Experiment 4: length measurement and identification task

Subjects measured a briefly presented (50 ms duration) horizontal gray line with length drawn from a 7-point discrete uniform distribution between 4 and 7 degrees visual angle. The position of the sample line was randomly selected within a 6 by 6 degrees visual angle window centered on the screen. After the horizontal line was extinguished and a delay of 500 ms, subjects were shown a set of 29 vertical lines of different lengths and selected the response line using a mouse. There was no time limit to make a response. In the identity context subjects were asked to select the line matching the length of the sample line with response lines evenly spaced between 2 and 9 degrees visual angle, while in the remapped context subjects selected a response line 1.5 times the length of the sample with response lines evenly spaced between 3 and 13.5 degrees visual angle. The order of the response lines, ascending or descending from the left side of the screen, was randomly determined across trials. The vertical location of the response lines was randomly positioned within 3 degrees visual angle from the center of the screen. The gain was communicated by telling subjects at the start of the first session to produce either “the same as” or “one and a half times” the length of the sample. For feedback, the correct length was shown in white to the right of the selected line which was shown in green for a “hit” if the selected line was equal to or within one choice of the correct length and red for a “miss” otherwise. As in experiment 4, subjects completed four sessions with two blocks of 150 trials for each context. The order of blocks was counterbalanced across subjects.

Data analysis

Behavioral performance in all tasks was quantified with three statistics8: BIAS, √VAR, and RMSE. BIAS summarizes the difference between average and correct responses across all sample values and is defined for the case of a discrete uniform prior distribution as

$${\mathrm{BIAS}} = \sqrt {E[{\mathrm{bias}}^2]} = \sqrt {\frac{1}{N}\mathop {\sum }\limits_{i = 1}^N {\mathrm{bias}}_i^2}$$
(1)

where biasi is the difference between the mean response and correct response for a particular sample value and N is the number of sample values tested. √VAR summarizes the variability of responses:

$$\sqrt {{\mathrm{VAR}}} = \sqrt {E[{\mathrm{var}}]} = \sqrt {\frac{1}{N}\mathop {\sum }\limits_{i = 1}^N {\mathrm{var}}_i}$$
(2)

- Data excerpt

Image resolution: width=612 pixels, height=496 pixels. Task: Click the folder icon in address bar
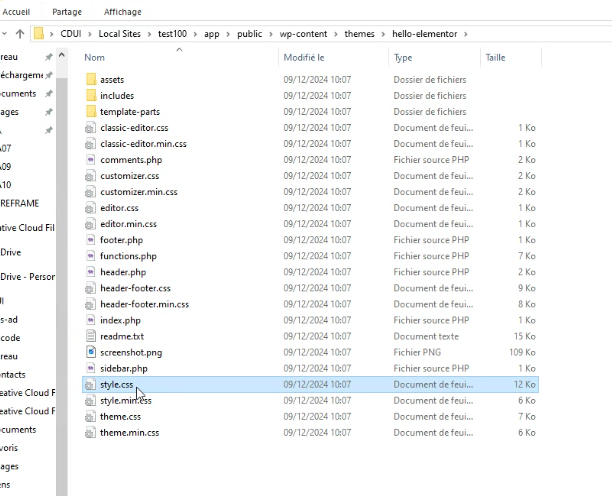[39, 34]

- Work to do
Write the next part of the methods passage on the length measurement experiment, starting right after its last equation.

- The response
where vari is the variance of the responses for a particular sample value. Because samples were drawn randomly, it was not the case that the number of trials for each sample was exactly the same. Therefore, averages of for BIAS and √VAR were normalized across samples according to the number of trials presented. Finally, RMSE was calculated as:

$${\mathrm{RMSE}} = \sqrt {{\mathrm{VAR}} + {\mathrm{BIAS}}^2}$$
(3)

Prior to analyzing data, we identified and removed “lapse” trials for each subject. This involved finding and removing trials for which responses were greater than three times the median absolute deviation from the mean response for a particular sample quantity and context. All confidence intervals were basic bootstrap confidence intervals (n = 1000).

Model descriptions and fitting procedure

Previously, we found that a Bayesian observer model captured the behavior of human subjects in the RSG task, explaining behavior explicitly in terms of noise associated with sensory measurement and motor production8. Here, the model is formulated more generally in terms of pre- and post-inference processes, as we are interested in identifying additional noisy computations beyond measurement and production which may occur prior to or after inference. Additionally, following previous work showing that humans account for response variability when planning actions9,10, we augmented the inference stage to account for post-inference variability26. This “observer-actor” model consists of three stages: a noisy pre-inference stage, a deterministic Bayesian inference stage, and a noisy post-inference stage. We describe the model for the RSG task, although the structure is the same for all experiments. First, the noisy pre-inference value tpre (t represents time) is generated according to the noise model p(tpre|ts), then used to generate an inference ti which minimizes the expected loss given tpre:

$$t_i = f_{{\mathrm{BLS}}}\left( {t_{{\mathrm{pre}}}} \right) = \arg \mathop {{\min }}\limits_t \mathop {\smallint }\limits_{t_c}^{} \mathop {\smallint }\limits_{t_p}^{} \left( {t_p - t_c} \right)^2p(t_c|t_{{\mathrm{pre}}})p(t_p|t)\pi (t_c){\mathrm d}t_p{\mathrm d}t_c$$
(4)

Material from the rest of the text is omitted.